Given exercise:
Arrange the rows starting with the line that contains "Screen dimensions: 2467x658" and going on through the line that contains "Action: click(x=468, y=391)" as a Markdown table with the columns Num and Content, giving each line its row number and leaving out blank lines.

Supplied records:
<<<<
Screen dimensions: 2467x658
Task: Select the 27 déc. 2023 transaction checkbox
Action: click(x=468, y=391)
>>>>
<<<<
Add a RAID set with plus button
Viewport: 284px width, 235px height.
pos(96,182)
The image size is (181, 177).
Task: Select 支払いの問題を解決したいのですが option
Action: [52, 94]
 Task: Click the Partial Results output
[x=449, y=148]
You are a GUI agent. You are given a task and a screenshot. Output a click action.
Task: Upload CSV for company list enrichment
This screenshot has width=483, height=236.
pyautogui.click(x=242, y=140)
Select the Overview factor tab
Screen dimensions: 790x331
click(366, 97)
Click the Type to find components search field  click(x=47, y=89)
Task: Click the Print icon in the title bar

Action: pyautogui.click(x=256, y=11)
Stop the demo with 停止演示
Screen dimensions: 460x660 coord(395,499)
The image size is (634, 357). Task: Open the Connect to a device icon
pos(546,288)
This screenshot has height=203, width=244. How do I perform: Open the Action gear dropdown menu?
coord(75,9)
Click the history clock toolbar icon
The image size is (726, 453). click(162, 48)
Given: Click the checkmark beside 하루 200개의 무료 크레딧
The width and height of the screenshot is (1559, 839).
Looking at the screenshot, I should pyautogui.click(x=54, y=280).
>>>>
<<<<
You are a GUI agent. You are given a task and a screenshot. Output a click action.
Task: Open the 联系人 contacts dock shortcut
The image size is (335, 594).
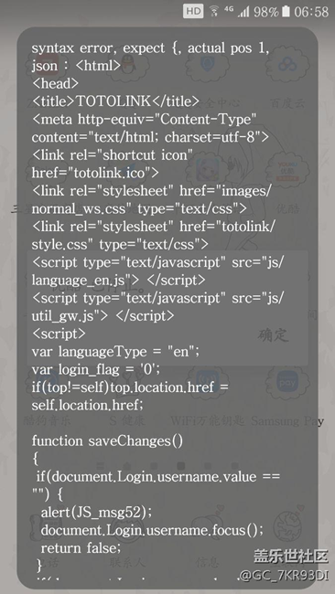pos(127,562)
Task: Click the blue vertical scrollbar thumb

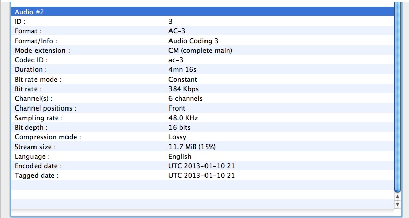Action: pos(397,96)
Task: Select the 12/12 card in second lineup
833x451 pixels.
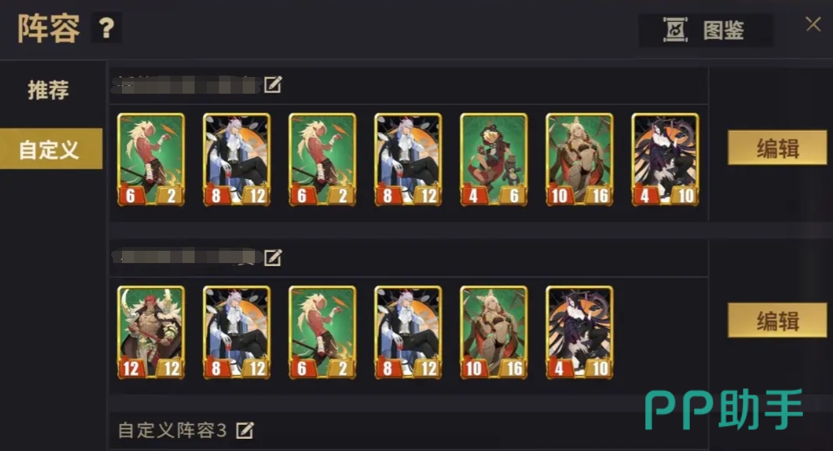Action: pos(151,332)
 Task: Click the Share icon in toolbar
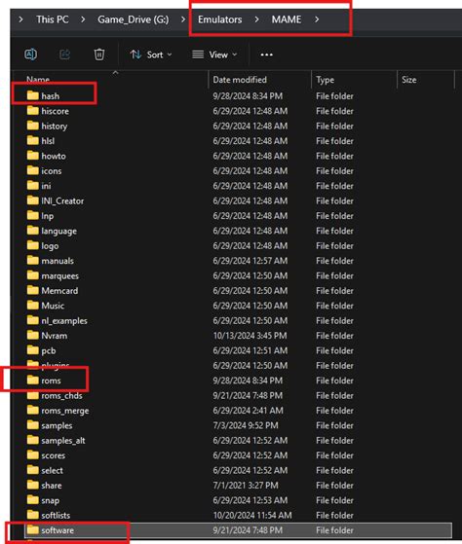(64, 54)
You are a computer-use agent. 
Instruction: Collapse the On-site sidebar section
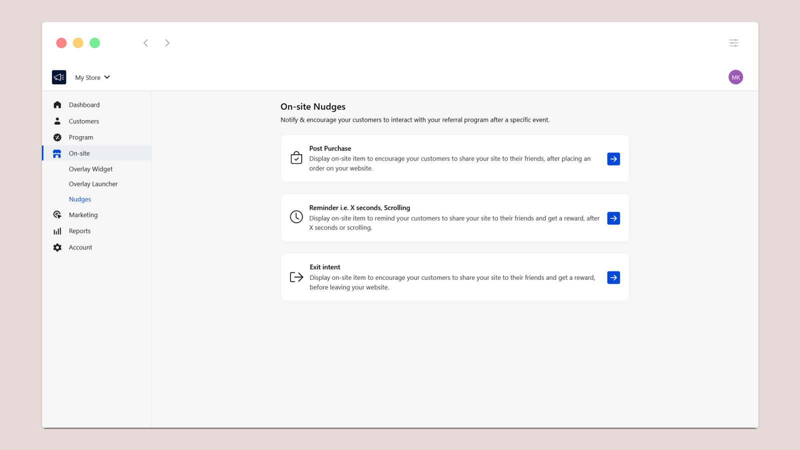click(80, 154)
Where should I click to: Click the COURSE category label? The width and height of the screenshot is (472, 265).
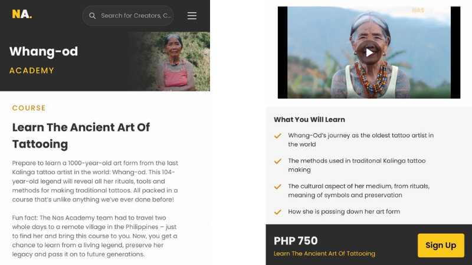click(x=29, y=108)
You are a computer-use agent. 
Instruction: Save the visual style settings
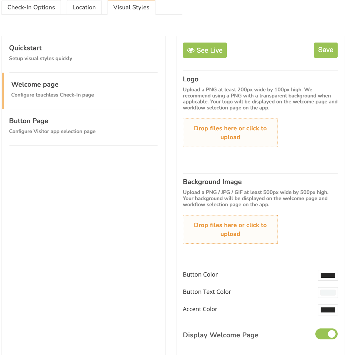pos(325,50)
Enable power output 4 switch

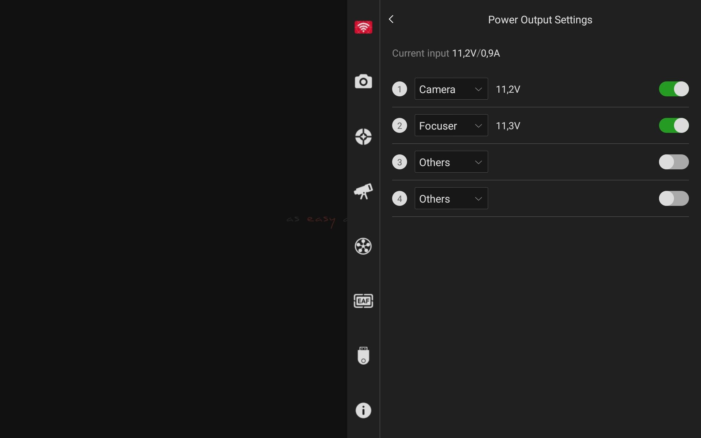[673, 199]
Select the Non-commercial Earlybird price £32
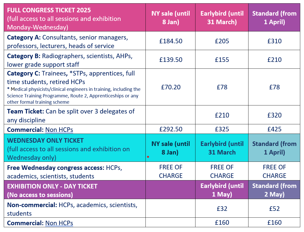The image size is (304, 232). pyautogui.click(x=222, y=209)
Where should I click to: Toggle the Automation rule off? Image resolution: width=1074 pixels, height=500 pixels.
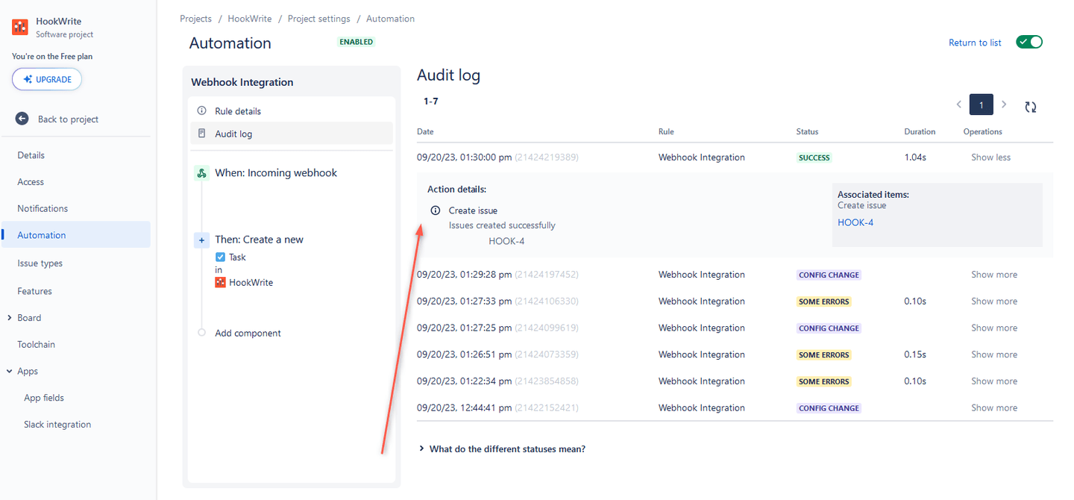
>>>>
Problem solution:
| Num | Content |
|---|---|
| 1 | Screen dimensions: 2467x658 |
| 2 | Task: Select the 27 déc. 2023 transaction checkbox |
| 3 | Action: click(x=468, y=391) |